For the food part I highly recommend you get off the tourist streets highlighted in my tourist portion of commentary. Most places offer pretty much the same thing; a primi piatti (first course) of pasta, a secondi piatti (second course) of meat or fish, a glass of house wine, and dessert all at a fixed price. In the tourist areas this will run you 18 to 25 euros. In the areas frequented by the locals this will cost you 11 to 14 euros. And there will not be a lot of foot traffic or motorcycles running by your table as you eat.
Ironically the offerings are very similar to what you would see on a menu in an Italian restaurant in the United States. Pesto is the preferred local sauce. Lasagna al pesto seems to be the hands down favorite. And fish is definitely more prominent than chicken or beef as a second course.
Service is pleasant if not terribly efficient. The waiters seem to have an inability to write anything down. You will have to ask for water a couple of times. And if they ask you, “frizzate?”, it is not referring to your hair curling in the moist sea air, they want to know if you want your water with bubbles or not.

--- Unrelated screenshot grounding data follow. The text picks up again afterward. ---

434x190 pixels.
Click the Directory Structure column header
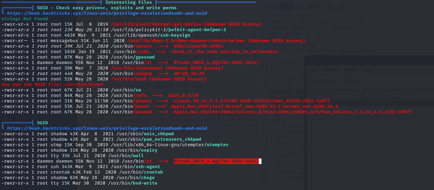(x=380, y=97)
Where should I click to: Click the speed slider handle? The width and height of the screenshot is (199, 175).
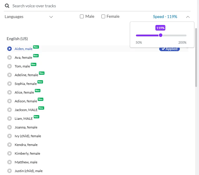tap(161, 35)
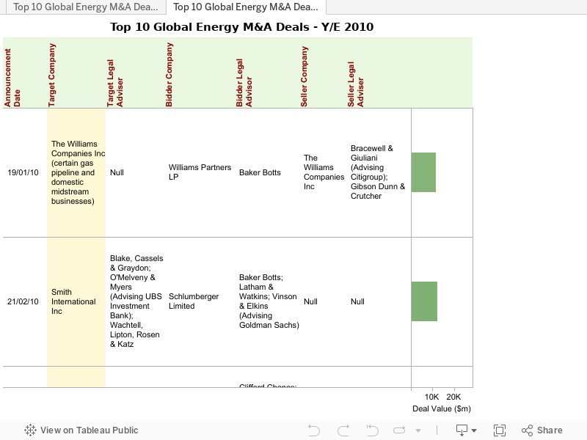Select the second Top 10 Energy tab
Screen dimensions: 587x440
tap(246, 7)
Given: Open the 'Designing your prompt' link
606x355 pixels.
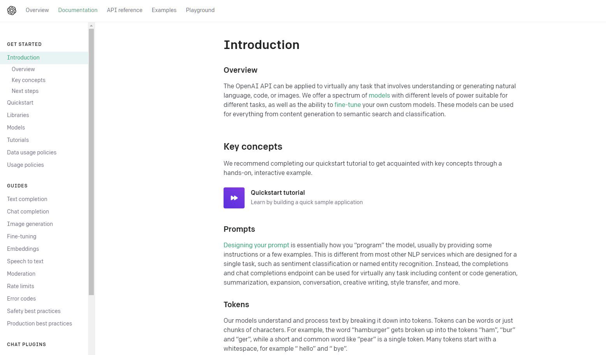Looking at the screenshot, I should (x=256, y=245).
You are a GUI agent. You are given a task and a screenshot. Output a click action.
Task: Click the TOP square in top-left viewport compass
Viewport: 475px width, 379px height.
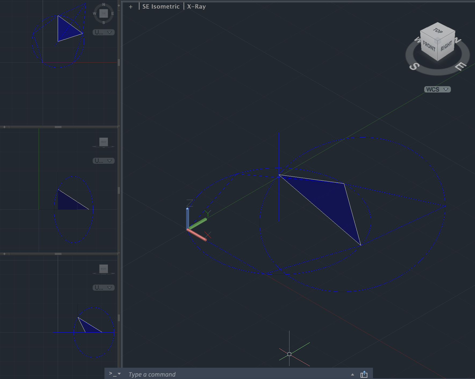coord(103,13)
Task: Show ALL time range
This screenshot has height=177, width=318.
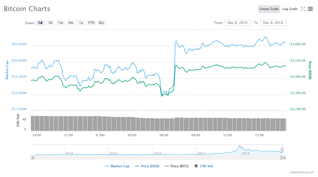Action: pos(102,23)
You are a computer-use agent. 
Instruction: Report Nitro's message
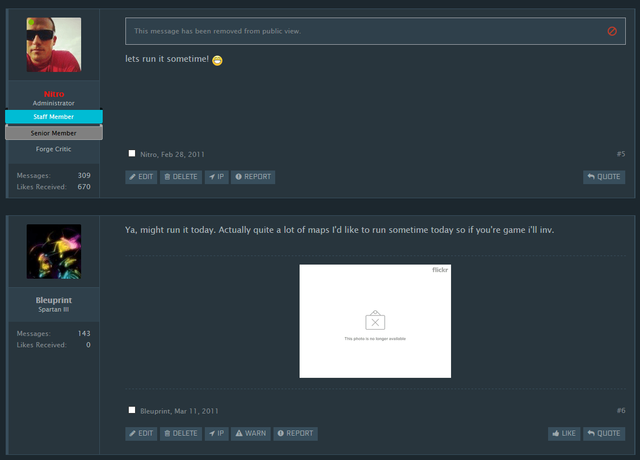[x=252, y=177]
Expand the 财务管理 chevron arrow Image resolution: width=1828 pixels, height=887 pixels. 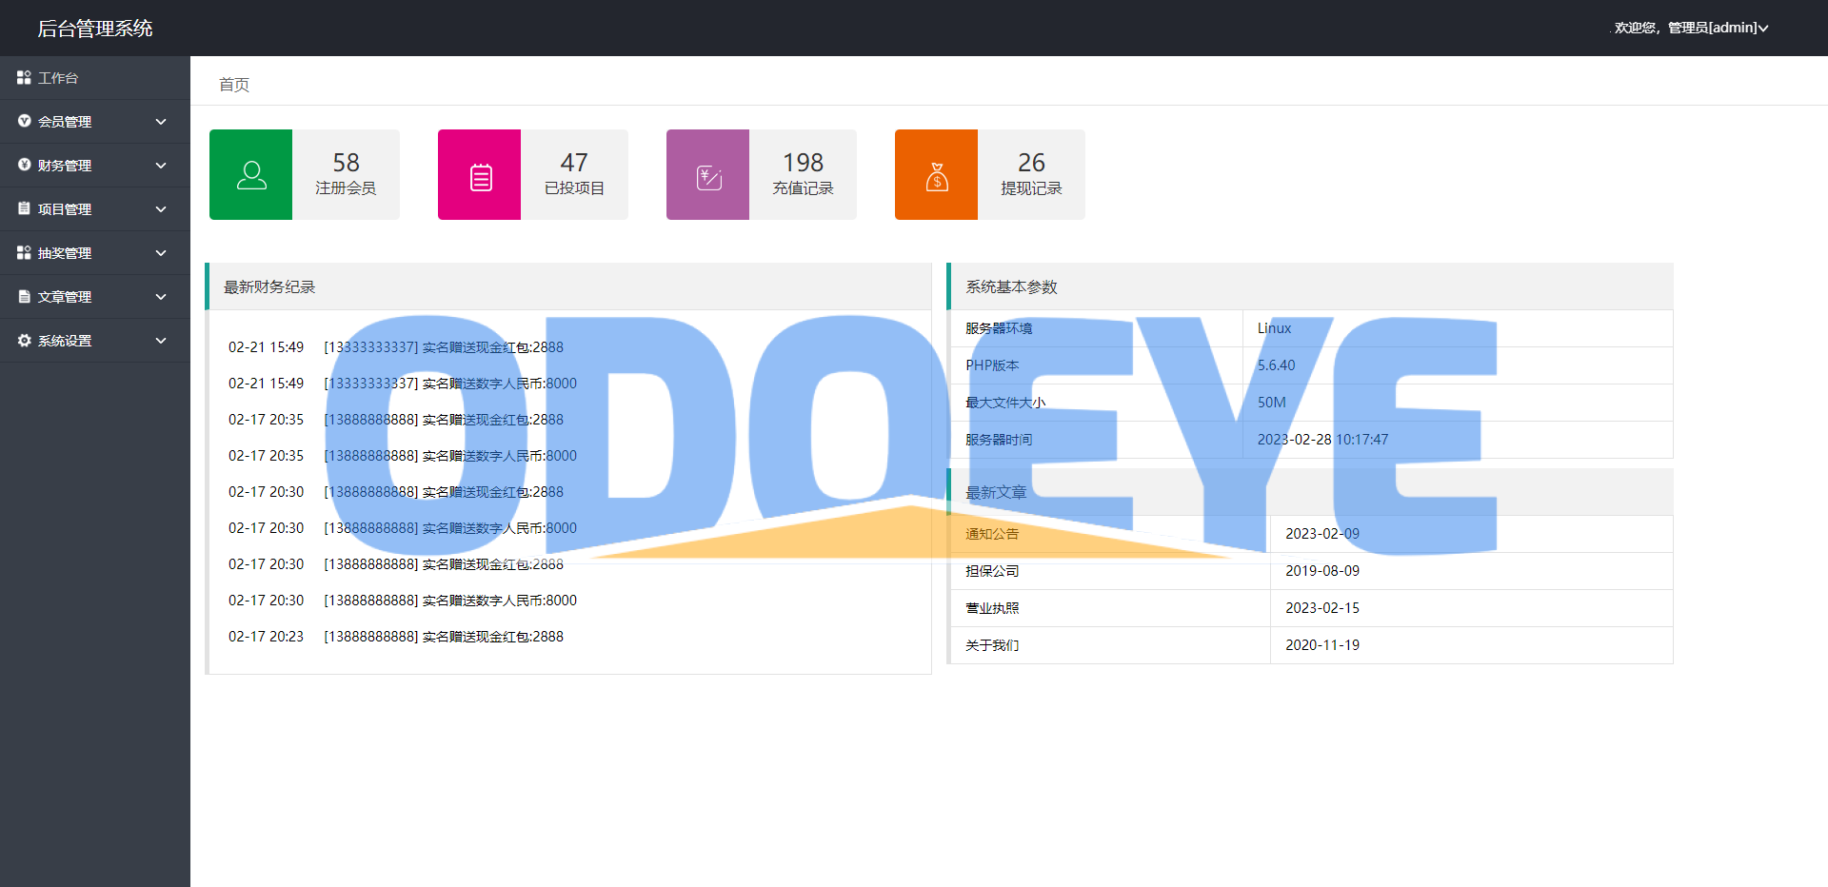[x=161, y=166]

My recommendation is that you wander around, see where the locals are eating, and grab a table. They will ask you if you are there for “mangare” which means you are there to eat, before they will bring out a menu. Many of these cafes do double as a coffee bar or wine bar. And don’t worry about the language. You will figure it out, or someone at the next table will step in and help you out.
The areas to the North and Northwest of the central tourist area are not only full of great places to eat but also comprise the shopping area for the city. You can find just about anything located in small specialty shops. My observation was that locally crafted leather goods were actually a good value. There are also a lot of specialty clothing stores. You do have to be careful as some of the stores are actually offering goods made in China.
The only other limitation you need to be aware of is that most of the specialty shops close for a couple of hours at lunch time. So my suggestion is to take a long lunch and shop when the stores reopen.
Safety
I think the city is relatively safe for walking, shopping, and eating. Most of the streets and alleys in the old city are well traveled during the day. The fact that most of the elderly people I saw feel comfortable walking alone during the day is an indication that crime is probably not a big problem.
The port area on the other hand is really a “no go” area unless you are with a group of people. Like any major city this is a gathering area for the homeless, unemployed immigrants, and the occasional drug user. The aquarium and the maritime museum are located in the port area. If you visit do so with caution.